The authors also explored the impact of downsampling on clustering results, revealing that while downsampled data could detect nearly all cell subsets identified in full datasets, inconsistencies in cluster purity and accuracy were noted. This inconsistency was particularly evident among closely related neuronal retina cell subsets. Furthermore, comparisons between sST data and single-nucleus RNA sequencing (snRNA-seq) data showed that while certain gene expressions were consistently patterned across sST datasets, snRNA-seq data captured fewer cells, limiting detailed subgroup categorization. The integration of snRNA-seq data with sST data using Seurat improved annotations, particularly for challenging cell types, while highlighting the susceptibility of sST technologies to blood contamination, with varying levels of impact across different methods.
Discussion
In this study, we evaluated the efficiency and sensitivity of various spatial transcriptomic (sST) methods using hippocampus and eye tissues from adult mice and E12.5 embryos. We established a systematic benchmarking framework, referred to as cadasSTre, to compare 11 different sST technologies across 35 experiments. Our findings indicate that none of the sequencing runs reached saturation, suggesting that sST methods require significantly more reads for optimal performance. Notably, Stereo-seq exhibited the highest total counts in both tissue types, while Visium (probe-based) showed superior read-capturing efficiency in the eye. However, when controlling for sequencing depth, Slide-seq V2 demonstrated higher sensitivity in the eye, whereas Visium and DynaSpatial performed better in the hippocampus. These results highlight the importance of method selection based on specific biological questions and the need for standardization in evaluating sST technologies.

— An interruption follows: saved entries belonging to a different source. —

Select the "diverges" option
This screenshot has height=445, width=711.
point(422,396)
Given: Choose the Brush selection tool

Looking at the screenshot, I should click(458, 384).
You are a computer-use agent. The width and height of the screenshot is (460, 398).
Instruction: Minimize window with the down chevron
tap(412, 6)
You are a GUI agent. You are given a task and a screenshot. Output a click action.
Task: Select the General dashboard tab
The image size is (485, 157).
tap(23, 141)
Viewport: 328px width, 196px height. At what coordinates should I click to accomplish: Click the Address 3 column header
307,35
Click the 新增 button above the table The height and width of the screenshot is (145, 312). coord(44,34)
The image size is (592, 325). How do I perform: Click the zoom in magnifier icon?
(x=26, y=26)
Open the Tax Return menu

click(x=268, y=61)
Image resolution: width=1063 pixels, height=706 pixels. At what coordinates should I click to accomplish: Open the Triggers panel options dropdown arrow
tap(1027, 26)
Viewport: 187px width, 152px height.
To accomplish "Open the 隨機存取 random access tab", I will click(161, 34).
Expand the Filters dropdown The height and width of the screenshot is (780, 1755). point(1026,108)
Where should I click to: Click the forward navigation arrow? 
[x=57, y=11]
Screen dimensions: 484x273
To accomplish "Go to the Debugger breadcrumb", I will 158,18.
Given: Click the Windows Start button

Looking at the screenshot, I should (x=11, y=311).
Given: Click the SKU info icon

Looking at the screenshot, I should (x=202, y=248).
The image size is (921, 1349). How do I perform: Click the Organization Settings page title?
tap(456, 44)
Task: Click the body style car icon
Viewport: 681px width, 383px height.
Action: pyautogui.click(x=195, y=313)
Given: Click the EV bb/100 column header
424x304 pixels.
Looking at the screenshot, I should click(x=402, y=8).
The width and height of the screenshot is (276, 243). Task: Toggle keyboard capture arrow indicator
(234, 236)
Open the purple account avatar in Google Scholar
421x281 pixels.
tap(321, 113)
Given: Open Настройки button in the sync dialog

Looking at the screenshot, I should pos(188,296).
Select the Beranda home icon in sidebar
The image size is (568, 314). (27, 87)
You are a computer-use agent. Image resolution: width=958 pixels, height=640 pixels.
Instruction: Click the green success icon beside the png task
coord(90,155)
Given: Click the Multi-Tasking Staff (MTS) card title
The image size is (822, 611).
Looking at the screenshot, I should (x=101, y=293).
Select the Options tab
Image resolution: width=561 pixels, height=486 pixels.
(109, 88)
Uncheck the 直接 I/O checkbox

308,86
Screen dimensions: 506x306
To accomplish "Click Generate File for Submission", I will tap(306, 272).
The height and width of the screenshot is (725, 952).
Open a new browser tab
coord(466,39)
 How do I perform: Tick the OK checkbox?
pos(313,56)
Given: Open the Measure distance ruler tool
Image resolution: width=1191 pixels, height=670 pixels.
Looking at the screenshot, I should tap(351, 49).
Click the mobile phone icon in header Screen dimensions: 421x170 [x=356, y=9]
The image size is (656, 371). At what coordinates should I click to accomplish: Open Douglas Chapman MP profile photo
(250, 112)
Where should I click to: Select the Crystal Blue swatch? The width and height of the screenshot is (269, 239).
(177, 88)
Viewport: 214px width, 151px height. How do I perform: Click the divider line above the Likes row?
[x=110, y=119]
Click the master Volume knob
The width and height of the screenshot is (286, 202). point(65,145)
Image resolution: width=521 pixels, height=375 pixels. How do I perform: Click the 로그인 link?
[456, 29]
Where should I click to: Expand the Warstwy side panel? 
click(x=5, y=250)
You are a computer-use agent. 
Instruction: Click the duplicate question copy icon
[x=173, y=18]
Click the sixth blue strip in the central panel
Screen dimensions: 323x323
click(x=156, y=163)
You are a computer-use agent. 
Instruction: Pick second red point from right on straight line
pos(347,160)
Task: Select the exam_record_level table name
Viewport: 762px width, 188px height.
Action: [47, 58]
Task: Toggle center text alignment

Additionally, we assessed the spatial accuracy of mRNA detection by analyzing molecule lateral diffusion. Our analysis revealed that Stereo-seq exhibited notable lateral diffusion issues, while Slide-seq V2 and BMKMANU S1000 maintained better control over diffusion. The impact of permeabilization time on diffusion patterns was also significant, indicating that optimization of this parameter is crucial for improving assay performance. Overall, our study underscores the complexities of evaluating sST methods compared to single-cell RNA sequencing, emphasizing the necessity for ongoing benchmarking as the field evolves. We aim to provide a comprehensive online database to facilitate future research and collaboration in spatial transcriptomics.